| Task data |
>>

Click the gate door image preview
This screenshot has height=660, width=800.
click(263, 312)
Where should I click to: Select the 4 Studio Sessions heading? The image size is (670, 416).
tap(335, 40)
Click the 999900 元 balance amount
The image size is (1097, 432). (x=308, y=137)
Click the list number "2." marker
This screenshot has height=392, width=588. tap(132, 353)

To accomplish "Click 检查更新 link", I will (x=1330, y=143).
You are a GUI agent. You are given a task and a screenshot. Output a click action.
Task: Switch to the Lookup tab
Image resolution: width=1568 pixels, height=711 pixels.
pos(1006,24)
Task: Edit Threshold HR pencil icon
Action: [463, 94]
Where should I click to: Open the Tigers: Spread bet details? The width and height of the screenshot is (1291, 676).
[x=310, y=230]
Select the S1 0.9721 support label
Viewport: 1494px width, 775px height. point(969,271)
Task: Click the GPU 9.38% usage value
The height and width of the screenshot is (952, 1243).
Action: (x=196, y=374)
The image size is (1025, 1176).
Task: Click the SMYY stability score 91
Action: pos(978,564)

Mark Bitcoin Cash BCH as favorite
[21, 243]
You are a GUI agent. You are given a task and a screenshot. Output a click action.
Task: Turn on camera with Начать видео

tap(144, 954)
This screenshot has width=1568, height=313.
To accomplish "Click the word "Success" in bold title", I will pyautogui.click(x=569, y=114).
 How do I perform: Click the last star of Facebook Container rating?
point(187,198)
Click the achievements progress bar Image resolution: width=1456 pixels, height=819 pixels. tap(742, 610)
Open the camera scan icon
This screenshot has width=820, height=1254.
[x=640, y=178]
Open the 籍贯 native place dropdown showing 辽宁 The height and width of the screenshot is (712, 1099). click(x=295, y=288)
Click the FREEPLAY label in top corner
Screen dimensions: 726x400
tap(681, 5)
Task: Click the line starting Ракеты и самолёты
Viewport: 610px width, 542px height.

<<

| Task directions |
Look through the entries above; copy every line holding the string "accomplish".

| Answer space |
To accomplish "Click 检查更新 link", I will (x=1330, y=143).
To accomplish "Click the word "Success" in bold title", I will pyautogui.click(x=569, y=114).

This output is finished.